I’m at the coin laundry wasting quarters on the Galaga video game instead of feeding them to the dryer so I don’t roll up ten pairs of damp socks. I’ve loaded my clean laundry into my pull cart for the three block trip back to the apartment and get outside when I spy the night attendant sitting in the driver’s seat of her Dodge minivan bouncing her big ass up and down. I look at her and think, “What the hell?” when I make out the faint sound of music coming from the car. I focus my ears a bit to hear what’s making her move like she just rubbed off a good one. I recognize the song as “My Mind’s Playin’ Tricks On Me” by the Geto Boys. She looks at me and now I’m bobbing my head up and down. ‘Cause this is the south side of Chicago I’m writing from and when you drop some classic old school shit like Geto Boys, you have to recognize.
Geto Boys was the shit when I was twenty-one and a punk: a pimp, a drug dealer, and a psychotic Jamaican dwarf from Houston rapping these unvarnished accounts of death and life in the Third Ward neighborhood of Houston. For this white boy who was expanding his musical horizons past Metallica and Megadeath, Geto Boys were gangsta in a way that N.W.A. couldn’t dream of being. Sure, Run-DMC was all cool and positive; Chuck D rapped about serious thought provoking issues; the Beasties were taking to the stage with giant inflatable cocks and paper plates full of cocaine; and 2 Live Crew just said “ho” and “bitch” a lot over Casio keyboard rhythms. But Geto Boys were the original Boys N’ The Hood. They had a song called “Gangsta of Love” where they managed to rhyme “hold ‘em” with “scrotum.” You just know that someone was inspired there by a quality teabagging.

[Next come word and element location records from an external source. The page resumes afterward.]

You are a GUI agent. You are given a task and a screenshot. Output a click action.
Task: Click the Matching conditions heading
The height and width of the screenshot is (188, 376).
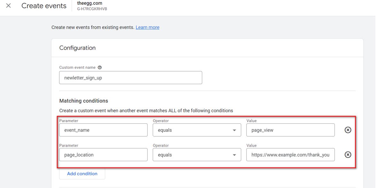point(84,101)
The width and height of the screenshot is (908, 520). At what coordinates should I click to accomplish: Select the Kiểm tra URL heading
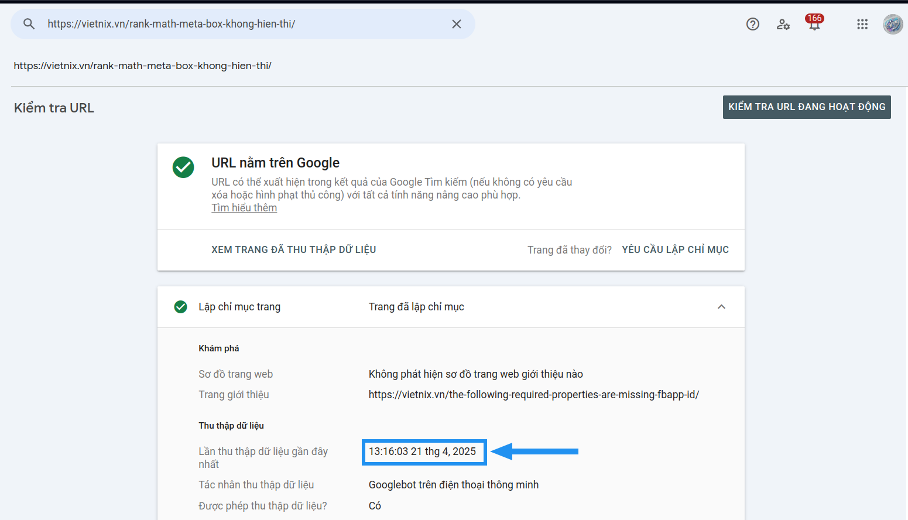pyautogui.click(x=54, y=107)
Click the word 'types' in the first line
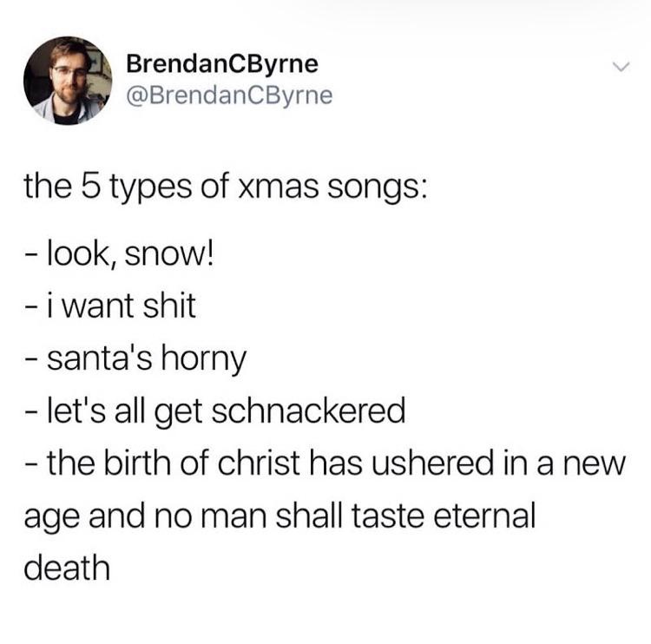Screen dimensions: 651x644 (150, 189)
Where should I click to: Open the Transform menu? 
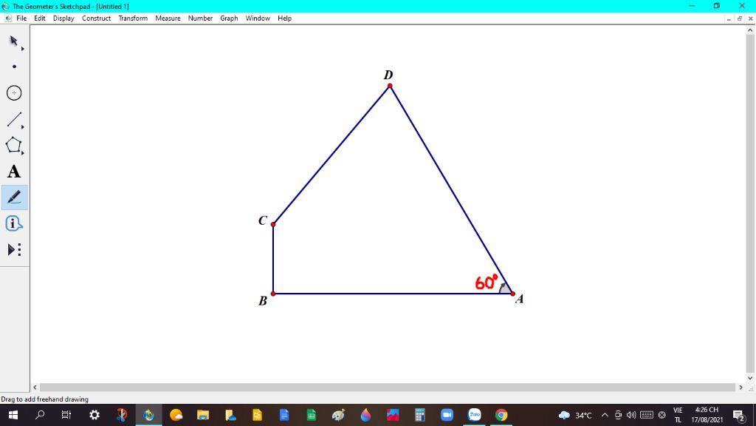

The album that “My Mind’s Playin’ Tricks On Me” is listed features the coolest and most disturbing cover I’ve ever seen in my life outside of G.G. Allin records. The cover had Bushwick Bill, the dwarf, sitting on a gurney in a hospital. One side of his head is wrapped in bloody gauze, covering the socket where his girlfriend took his eye out with a shotgun. Willie D and Scarface- the pimp and drug dealer, respectively- are flanking this crazy fucking midget. They’re staring real hard at the camera and the low-rent lettering on the album read, “We Can’t Be Stopped!!” And that left an impression on me, because if this crazy motherfucking Jamaican dwarf can survive a point-blank shotgun blast to the head and only lose an eye, they probably couldn’t be stopped.

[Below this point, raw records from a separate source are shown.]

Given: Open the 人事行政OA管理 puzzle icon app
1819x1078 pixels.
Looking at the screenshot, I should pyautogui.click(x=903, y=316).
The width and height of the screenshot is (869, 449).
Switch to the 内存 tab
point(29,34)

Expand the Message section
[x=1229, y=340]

Anyway, “My Mind’s Playin’ Tricks On Me” is about as perfect a song as you can find in any genre. It’s four minutes of Willie D smoking killer weed and seeing things, Scarface packaging Gold Medal flour as cocaine, and Bushwick stealing candy from trick-or-treaters. But what set the song off for me was the guitar loop that was the backbone of the song. It was this sweet R&B riff, do do-do do do do do, do do-do do do do do. That guitar line sounded like it belonged in one of the better blaxploitation flicks, or when Jim Kelly’s picking out all those concubines in “Enter the Dragon”, then looks at the madam and says, “Forgive me if I forgot anyone. I’m very tired.”

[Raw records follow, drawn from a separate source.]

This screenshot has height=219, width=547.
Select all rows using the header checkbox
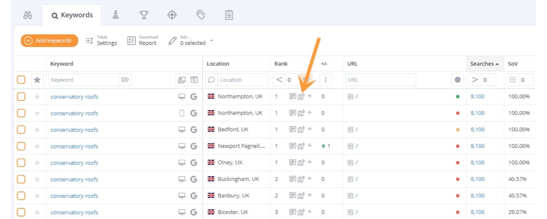[21, 79]
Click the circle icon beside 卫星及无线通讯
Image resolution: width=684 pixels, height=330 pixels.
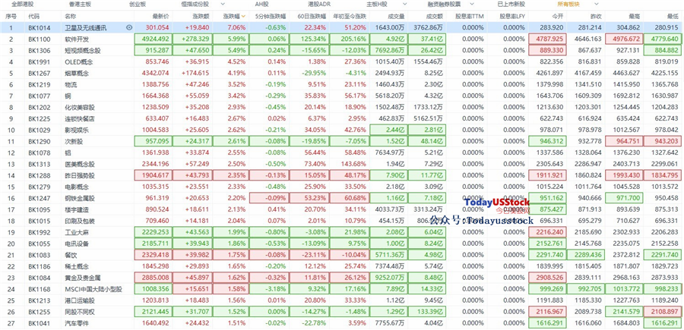[129, 27]
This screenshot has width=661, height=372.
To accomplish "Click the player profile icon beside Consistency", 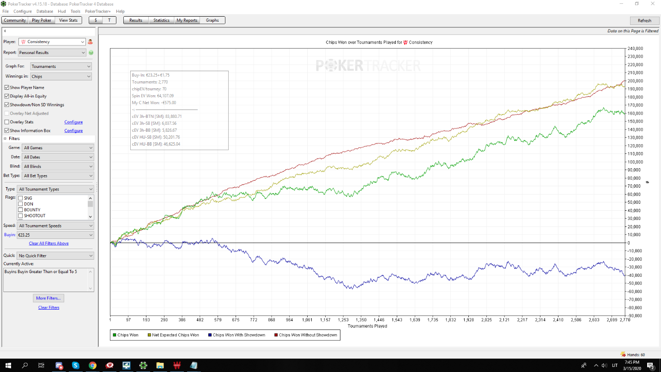I will 91,42.
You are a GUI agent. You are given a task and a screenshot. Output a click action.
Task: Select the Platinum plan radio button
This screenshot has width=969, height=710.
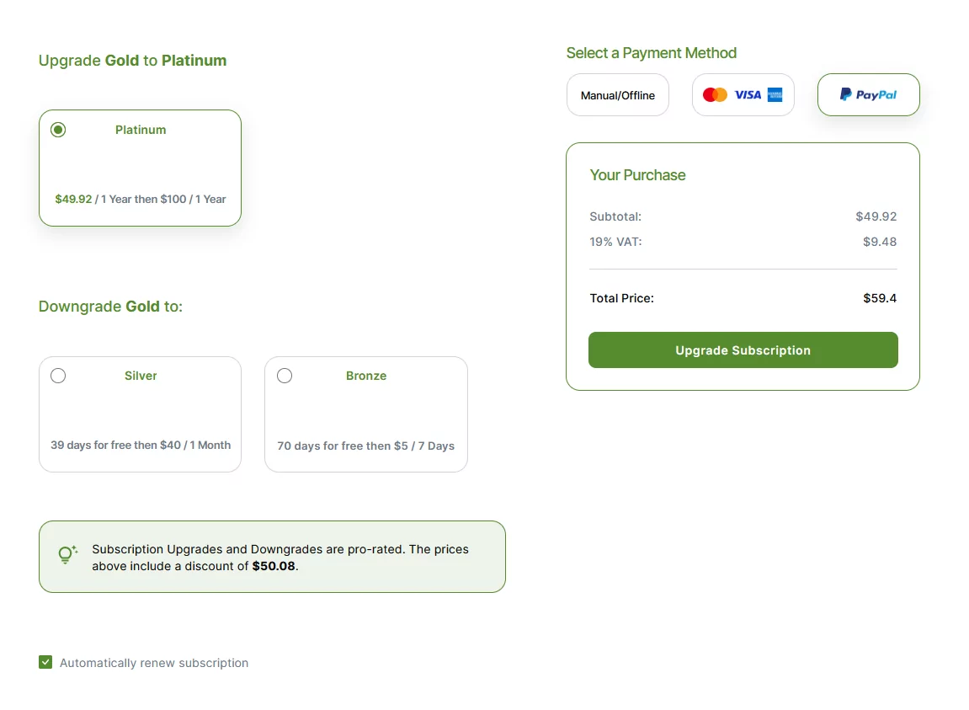[58, 130]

The laundromat attendant and I finish our moment and I walk past the gas station. There’s this crew of white trash wiggers from the wrong side of Halsted huddled by a van trying to look hard. They’re failing miserably. There’s a jack under the van lifting it off the ground, but none of these dumbasses knows the first thing about changing a tire. At least, no one seems to be taking the lead in changing the tire. Instead, they dig their hands deeper into their pockets, scowl some more, and wait for this tire to miraculously change itself. They’ve got their stereo in the van booming out some old school DMX. Which is cool, I guess, except they’re more worried about rapping along with the radio and looking cool for the girls who are nowhere to be found instead of changing the tire. I feel like telling them that no one finds seven scrawny and damp teenaged dropouts looking at each other in the freezing mist to see who’s going to change a tire cool. I opt to just shake my head slightly at them as I walk by with my clean laundry, remembering that there was once a time when I was in their position right now.
I imagine if Bushwick Bill were here, he’d take that tire iron and start cracking kneecaps until that tire got changed.